> **Your instructions**
Say how many lines in the records contain "click". The reply must consist of the number alone.

> **Listed records**

-.-.-

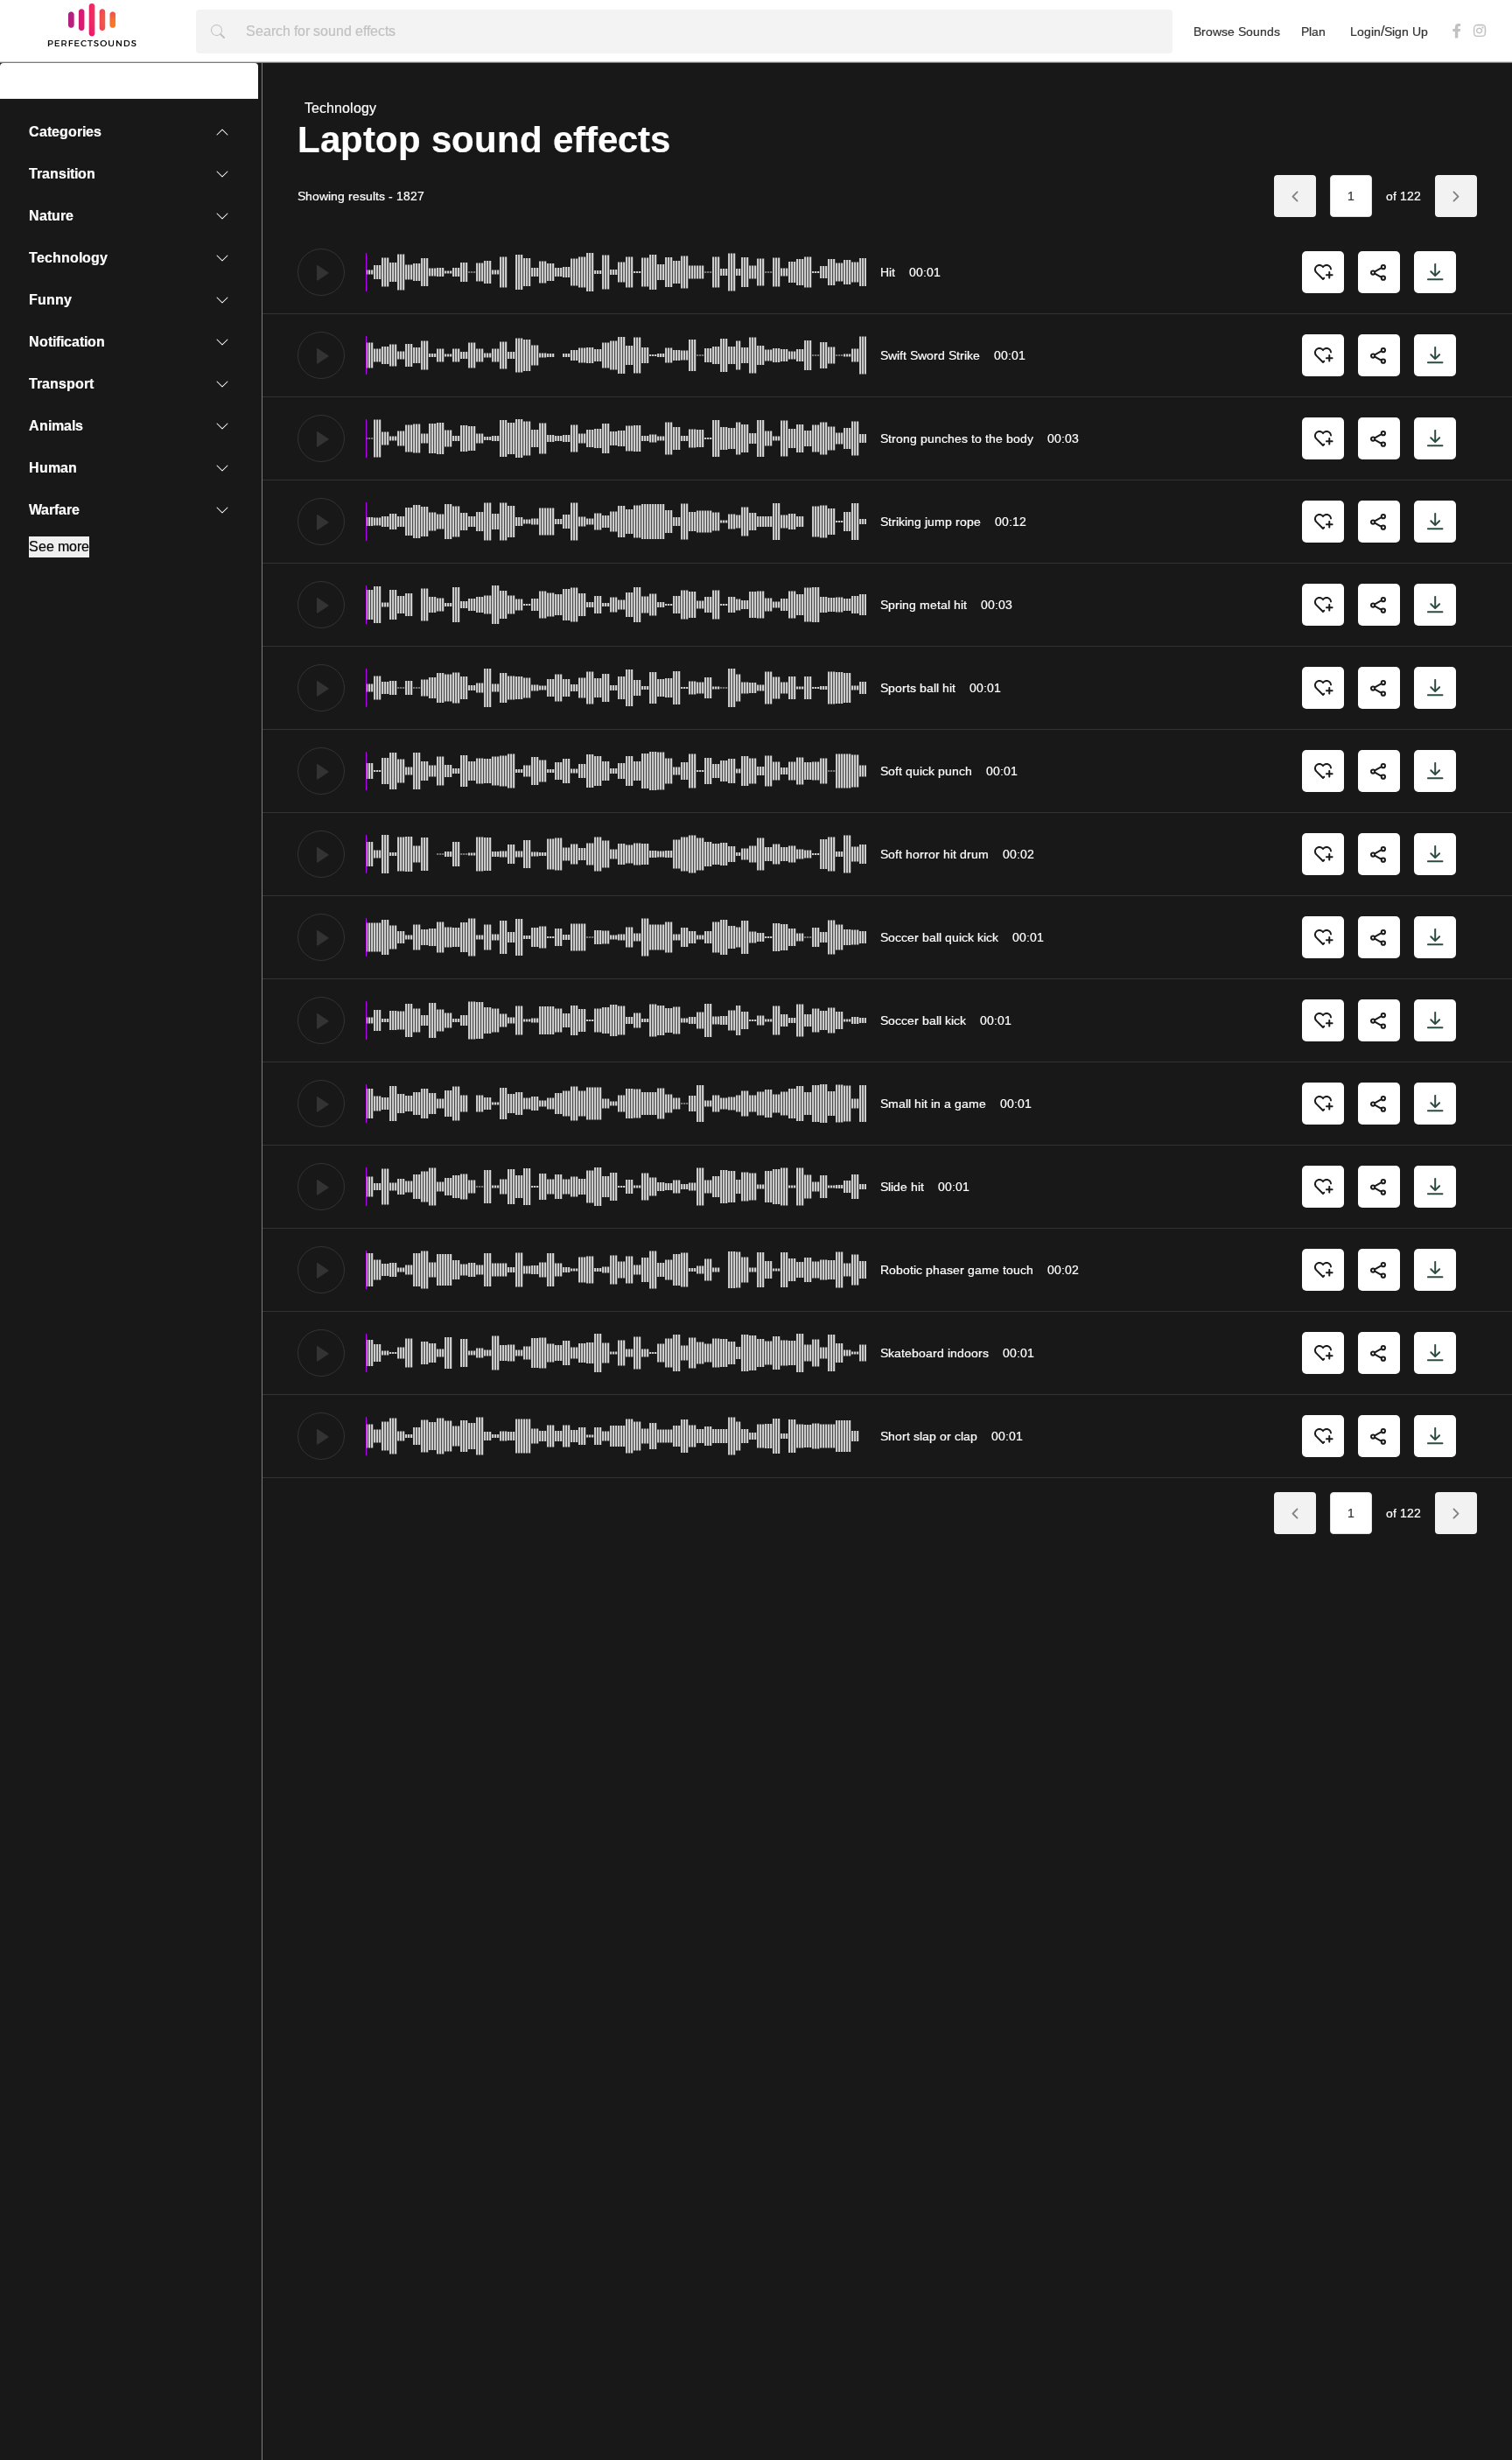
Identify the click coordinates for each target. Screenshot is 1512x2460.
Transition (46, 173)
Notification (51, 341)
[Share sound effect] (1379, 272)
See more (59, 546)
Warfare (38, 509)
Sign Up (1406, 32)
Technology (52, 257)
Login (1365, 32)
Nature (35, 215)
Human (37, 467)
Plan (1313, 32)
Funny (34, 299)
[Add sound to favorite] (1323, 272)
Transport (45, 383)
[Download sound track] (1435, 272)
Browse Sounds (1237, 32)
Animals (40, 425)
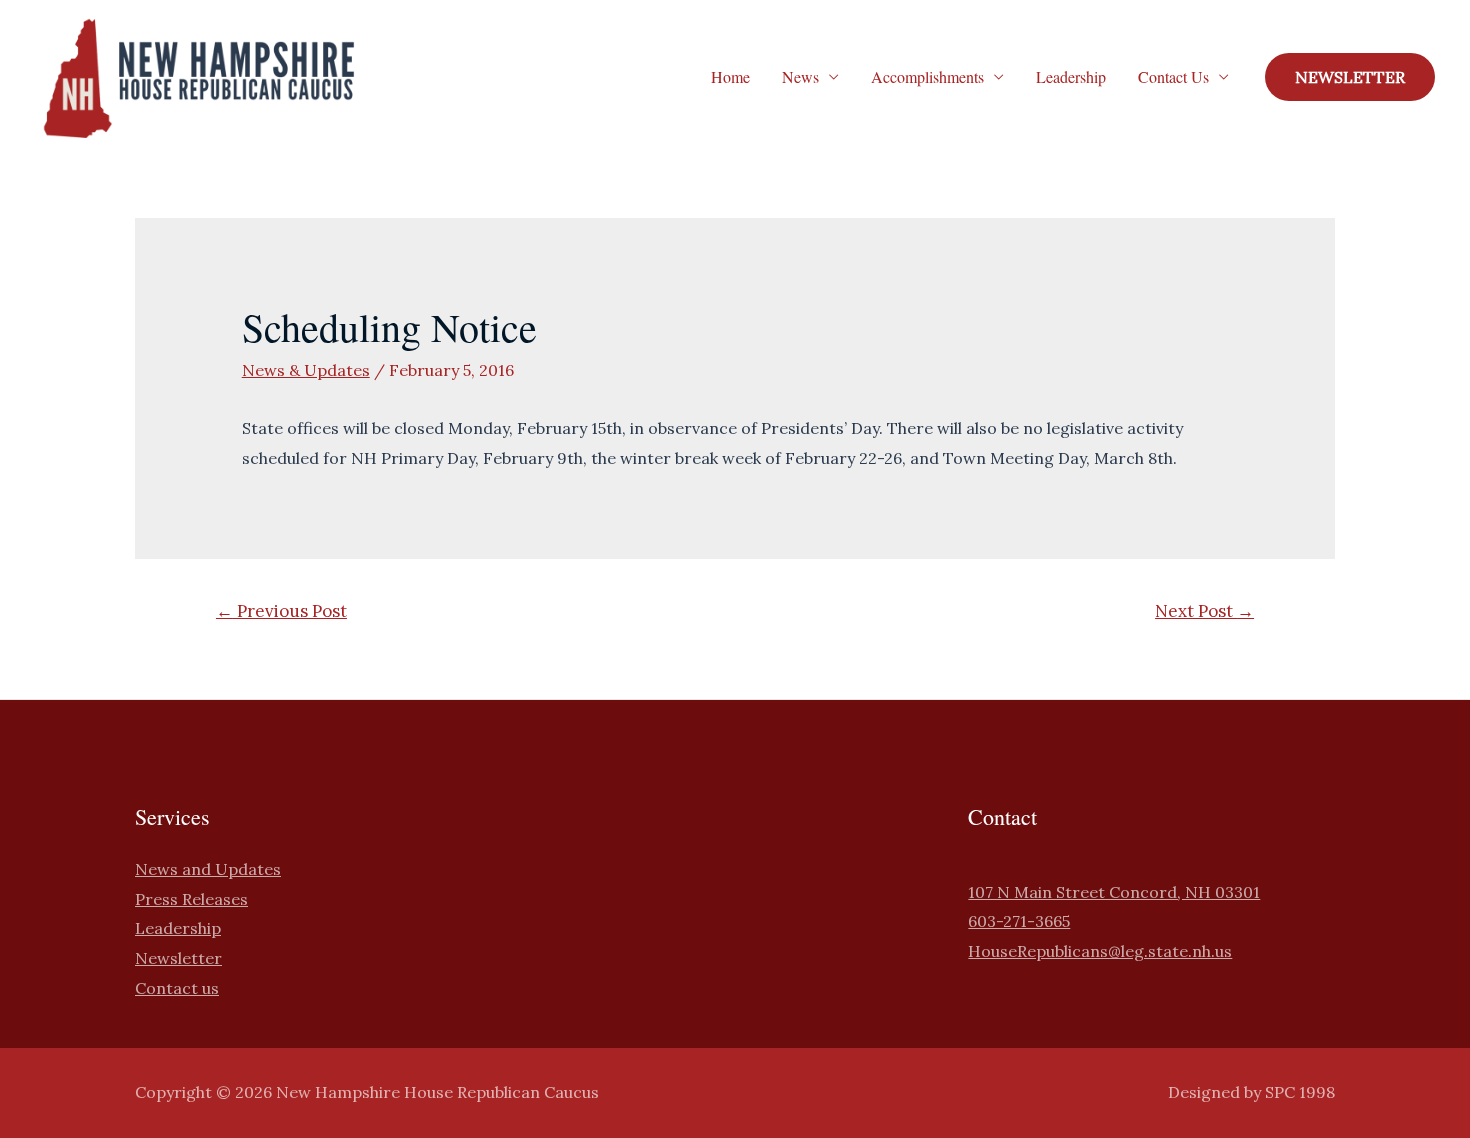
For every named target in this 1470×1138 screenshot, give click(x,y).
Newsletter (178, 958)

-.-.-

> **Answer section**
2